Right now we’re being bombarded with advice to thrive during COVID19 by being grateful, seizing the opportunity and remaining positive. All sounds great, right? Wrong. 

Behind this positivity propaganda, the implicit message is that it’s not ok to be angry, sad, confused, scared. It’s not ok to have strong feelings and we should be doing anything we can to chase these feelings away. 

There’s a dark side to this bright side. What we know about emotions is that they hate being pushed away, and they push back.

It doesn’t feel great to be glum, worried or furious, but if you ignore these feelings they have a nasty habit of going deep under the surface and festering like a boil ready to explode at the most inopportune time. Like on a conference call with your team, or when talking to your kid’s teacher, or when your spouse forgets to put the washing away! 

The good news is we also know that emotions are like weather, they are always changing in both subtle and sizeable ways. Whilst this article focuses mainly on emotions that are more generally seen as negative, this is true for all emotions, ‘good’ and ‘bad’. The chemicals which create emotions take about 6 seconds from being created in the brain to being absorbed by the body. 

For example, in the space of 5 minutes you may feel ecstatic that you’ve managed to get an on-line delivery slot one moment, devastated that you can’t visit your mum and frustrated that your kids homeschool portal has gone down…again!

The most healthy way to make your emotions work for you is to feel and release them, making room for the next one to come. Keep the feels R.E.A.L. with this simple 4 step process.

1) Recognise what you are feeling

This is harder than it sounds. Generally, we are TERRIBLE at knowing how we are feeling. 

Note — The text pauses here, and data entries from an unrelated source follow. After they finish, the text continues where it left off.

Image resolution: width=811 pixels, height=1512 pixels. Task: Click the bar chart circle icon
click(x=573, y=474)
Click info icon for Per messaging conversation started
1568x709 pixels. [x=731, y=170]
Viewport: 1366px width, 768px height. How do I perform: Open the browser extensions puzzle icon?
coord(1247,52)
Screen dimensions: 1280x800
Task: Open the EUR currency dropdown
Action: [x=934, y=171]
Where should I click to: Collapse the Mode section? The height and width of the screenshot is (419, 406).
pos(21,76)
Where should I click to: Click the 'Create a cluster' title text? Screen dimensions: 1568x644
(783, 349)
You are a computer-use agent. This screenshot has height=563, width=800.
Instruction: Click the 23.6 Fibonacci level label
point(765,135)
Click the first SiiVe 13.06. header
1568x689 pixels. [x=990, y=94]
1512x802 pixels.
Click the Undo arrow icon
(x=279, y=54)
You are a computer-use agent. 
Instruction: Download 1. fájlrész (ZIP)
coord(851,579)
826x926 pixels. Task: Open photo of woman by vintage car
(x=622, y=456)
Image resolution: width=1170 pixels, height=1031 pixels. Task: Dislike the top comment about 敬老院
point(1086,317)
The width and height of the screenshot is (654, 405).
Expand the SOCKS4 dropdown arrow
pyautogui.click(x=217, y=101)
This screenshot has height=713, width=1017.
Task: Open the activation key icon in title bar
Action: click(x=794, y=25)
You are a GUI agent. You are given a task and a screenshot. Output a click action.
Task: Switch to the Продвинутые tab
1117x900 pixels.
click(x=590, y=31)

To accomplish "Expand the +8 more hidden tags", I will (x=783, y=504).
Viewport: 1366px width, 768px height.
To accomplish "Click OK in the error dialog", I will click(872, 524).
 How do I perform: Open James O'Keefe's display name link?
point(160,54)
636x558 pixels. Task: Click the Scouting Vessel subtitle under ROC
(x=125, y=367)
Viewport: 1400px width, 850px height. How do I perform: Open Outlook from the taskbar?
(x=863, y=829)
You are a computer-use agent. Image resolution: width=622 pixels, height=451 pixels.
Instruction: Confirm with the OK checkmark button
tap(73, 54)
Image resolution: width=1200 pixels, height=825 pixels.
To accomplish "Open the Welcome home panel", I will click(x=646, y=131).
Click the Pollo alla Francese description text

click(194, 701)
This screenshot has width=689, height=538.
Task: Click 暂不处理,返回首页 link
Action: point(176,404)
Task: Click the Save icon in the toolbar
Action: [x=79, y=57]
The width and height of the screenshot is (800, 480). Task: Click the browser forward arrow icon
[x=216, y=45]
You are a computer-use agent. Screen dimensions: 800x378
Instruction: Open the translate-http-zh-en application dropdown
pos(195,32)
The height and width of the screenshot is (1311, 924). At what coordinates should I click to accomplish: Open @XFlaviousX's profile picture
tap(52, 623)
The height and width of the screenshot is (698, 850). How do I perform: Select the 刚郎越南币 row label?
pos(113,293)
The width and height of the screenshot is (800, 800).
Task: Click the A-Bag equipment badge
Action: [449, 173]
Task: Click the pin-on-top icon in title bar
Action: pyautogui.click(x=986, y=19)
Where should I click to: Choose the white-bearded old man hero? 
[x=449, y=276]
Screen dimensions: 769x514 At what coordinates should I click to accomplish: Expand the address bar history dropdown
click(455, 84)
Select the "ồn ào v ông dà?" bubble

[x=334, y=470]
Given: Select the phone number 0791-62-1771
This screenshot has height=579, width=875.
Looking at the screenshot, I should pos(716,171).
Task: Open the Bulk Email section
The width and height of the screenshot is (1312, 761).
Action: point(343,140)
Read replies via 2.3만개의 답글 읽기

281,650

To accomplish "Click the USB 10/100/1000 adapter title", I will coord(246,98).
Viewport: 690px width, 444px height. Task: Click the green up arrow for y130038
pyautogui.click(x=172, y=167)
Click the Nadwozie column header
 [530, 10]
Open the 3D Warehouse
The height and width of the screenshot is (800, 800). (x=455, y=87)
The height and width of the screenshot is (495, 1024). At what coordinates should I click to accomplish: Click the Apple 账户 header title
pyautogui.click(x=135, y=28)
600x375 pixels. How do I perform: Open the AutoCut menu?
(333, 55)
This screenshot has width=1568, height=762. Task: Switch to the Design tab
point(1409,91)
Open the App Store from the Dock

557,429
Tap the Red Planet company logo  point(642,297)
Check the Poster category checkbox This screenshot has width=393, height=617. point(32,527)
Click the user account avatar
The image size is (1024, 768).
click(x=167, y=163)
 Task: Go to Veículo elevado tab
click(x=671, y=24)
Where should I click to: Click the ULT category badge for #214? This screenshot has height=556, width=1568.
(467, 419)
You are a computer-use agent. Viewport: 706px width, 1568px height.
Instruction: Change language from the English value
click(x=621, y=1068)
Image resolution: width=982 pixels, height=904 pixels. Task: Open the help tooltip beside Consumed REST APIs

We may recognise that anger makes our chest tight or guilt sinks to the pit of our stomach, but we haven’t spent time considering the sensations associated with more subtle emotions like disappointment or contentment.

Compounding this we have an abysmally limited emotional lexicon. Whilst a study at Berkeley identified 27 distinct categories of emotion, most of us know the ‘primary colours’ like sad, angry, fear, happy (all, not co-incidentally, characters from the movie Inside-Out). However, we don’t easily have words for more complex hues like discouraged or playful. This means that we don’t have a way to register each emotion feels, so we know it when it appears. Changing this is the first step.

Take a moment, grab a emotion wheel like this one (there are others online) and choose which word is closest to the emotion you’re feeling right now. Take another moment and scan your body. What do you feel? What triggered it? Where do you feel it? Remember the ‘sensation signature’ so you can recognise the same emotion next time.

2) Expand the feeling as much as possible

Now breathe into that feeling and make it as big as you can. Lean into that joy, jump around, shout. Or curl up and rock with that sadness. Feel the excitement in the pit of your stomach, or the anxious butterflies in your chest. Feel the tightness in your jaw, or the tingles in your fingers. Turn your attention to making the feeling as big and all encompassing as possible. You may find other sensations come up, for example your left knee may itch, your eye twitch. Let yourself explore what’s there.

3) Allow yourself to feel exactly what you feel

Emotions are by nature neutral, just a signal trying to tell us something. When we assign judgement as ‘good or bad’ emotions, we invite shame, ‘what should be’ and if we reject the feeling, we start the festering. Instead of judging, step into the role of an curious observer. Watch it unfold like a movie. Be curious and pay attention. Maybe there’s a message for you, and maybe there’s not. Either is totally fine. Give yourself permission to feel however you feel.

4) Let it go

As you go through this process, your emotions and feelings may change and evolve. They may naturally pass, or taper away. Notice the changes, breathe and release the emotion. If it lingers that’s ok too – remember no judgement. Thank the feeling and let it go.

That’s it….simple! Try it out. Be REAL. According to a study of over 11,000 people, on average, people reported experiencing emotions 90% of the time. The more you practice this process, the better you will get at recognising and managing yours. 

As added incentive, the top 3 positive emotions joy, love and  satisfaction were more frequently experienced than the top 3 negative emotions – anxiety, sadness and disgust. According to those odds, the better you get at keeping yours REAL, the more your balance should naturally swing positive. 

We’ll get through this, one big emotion at a time.